Open a workbook and keep the same cache directory across commands:

```bash
excel-ops open workbook.xlsx --cache-dir /tmp/excel-ops-cache --pretty
```

Create operations:

```json
[
  {
    "type": "set_values",
    "sheet": "Ops",
    "start": "E2",
    "values": [["reviewed"]]
  }
]
```

Stage the write:

```bash
excel-ops write --session ses_... --ops ops.json --cache-dir /tmp/excel-ops-cache --pretty
```

Review the diff:

```bash
excel-ops diff --session ses_... --staged stg_... --cache-dir /tmp/excel-ops-cache --pretty
```

Commit to a new workbook:

```bash
excel-ops commit \
  --session ses_... \
  --staged stg_... \
  --output workbook.updated.xlsx \
  --cache-dir /tmp/excel-ops-cache \
  --pretty
```

### Audit Trail

```bash
excel-ops audit --session ses_... --cache-dir /tmp/excel-ops-cache --pretty
```

## Use as an Agent Skill

The Excel workflow ships as a single, harness-agnostic skill so the same guidance works from Claude Code, Codex, or any MCP host. There is one source of truth and thin per-harness pointers.

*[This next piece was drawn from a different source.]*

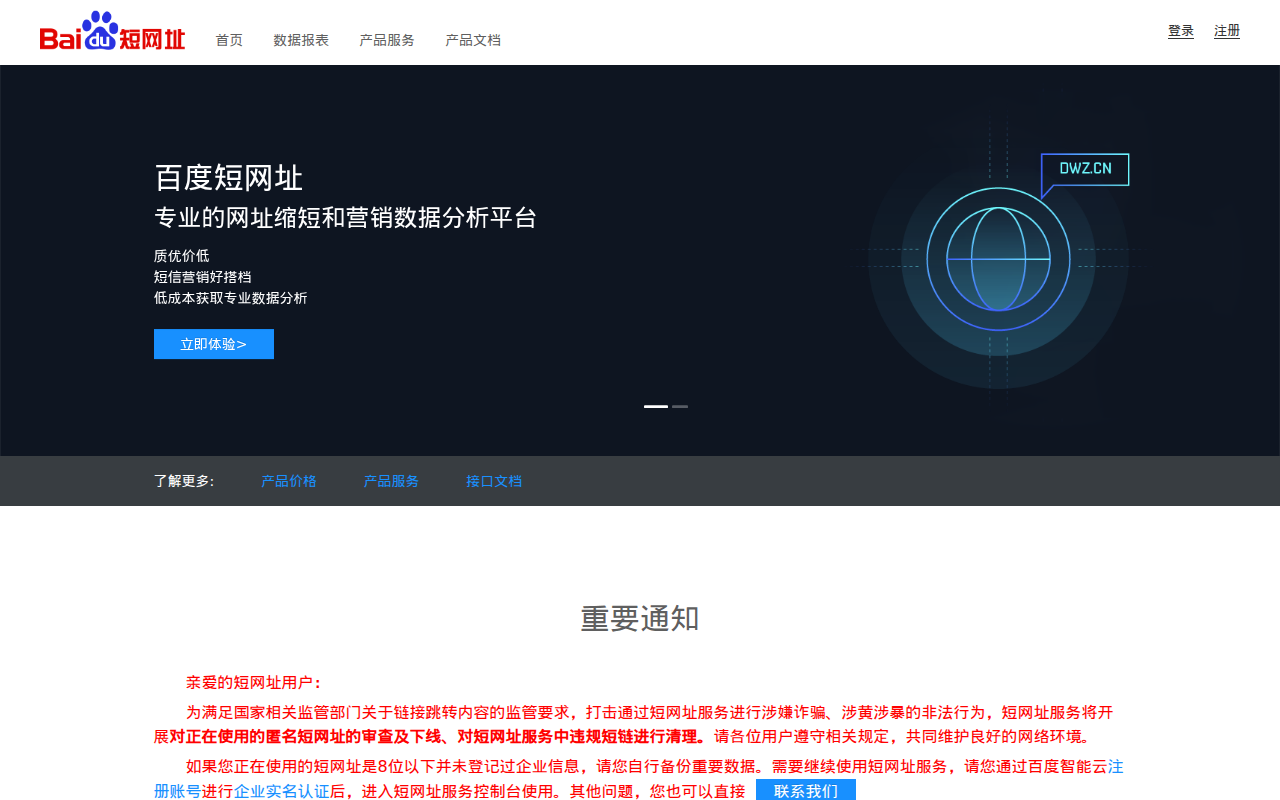Click the Baidu 短网址 logo
The height and width of the screenshot is (800, 1280).
click(x=112, y=30)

Canonical skill (edit here):

```text
agents/skills/excel-ops/SKILL.md
agents/skills/excel-ops/references/cli-workflows.md
```

Per-harness pointers (load the skill in each tool, frontmatter only):

- Claude Code / Claude plugins: `.claude/skills/excel-ops/SKILL.md`
- Codex: `.codex/skills/excel-ops/SKILL.md` (plus Codex host config `agents/openai.yaml`)

All three delivery channels drive the same engine:

- **MCP host** — the `spreadsheet_*` tools above.
- **CLI** — the `excel-ops` commands above.
- **Agent skill** — tells the agent to prefer the `excel-ops` CLI over ad hoc scripts and to follow the stage → diff → commit safety contract.

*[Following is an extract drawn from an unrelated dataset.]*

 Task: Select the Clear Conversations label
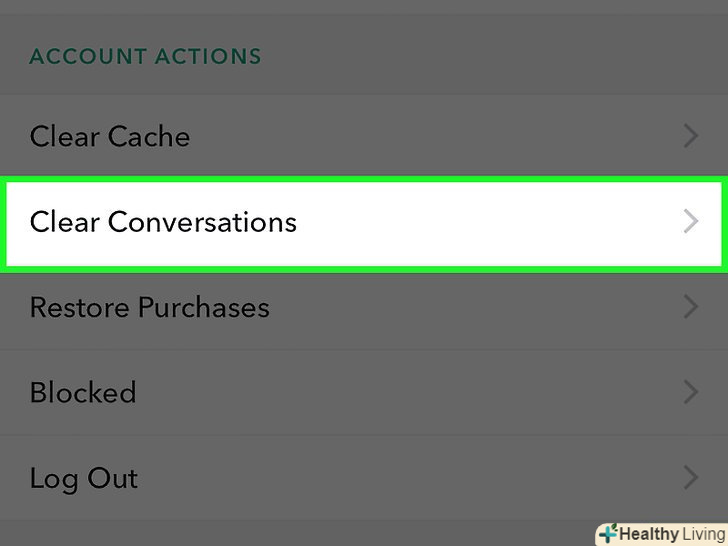163,221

The skill teaches this order: `sheets` → `tables` → `query` → `read-range` (exact inspection only) → `write` → `diff` → `commit` → `audit`.

The CLI is the deterministic interface. The skill is only guidance; it never implements spreadsheet logic itself.

## Safety Model

- Only local `.xlsx` files are supported.
- Paths are restricted to configured allowed roots.
- SQL is read-only.
- Writes are structured JSON operations.
- Writes are staged before commit.
- Commit saves to a new file unless overwrite is explicit.
- Audit events are stored in the configured cache directory.

## Background & Research

This project's design — DuckDB SQL over detected regions, workbook sessions, and a stage → diff → commit write contract — draws on a survey of the Excel/spreadsheet MCP landscape and a DuckDB-aware architecture comparison. See [docs/RESEARCH_AND_COMPETITORS.md](docs/RESEARCH_AND_COMPETITORS.md).

## Development

See [docs/DEVELOPMENT.md](docs/DEVELOPMENT.md) for local development, tests, package builds, and PyPI release automation.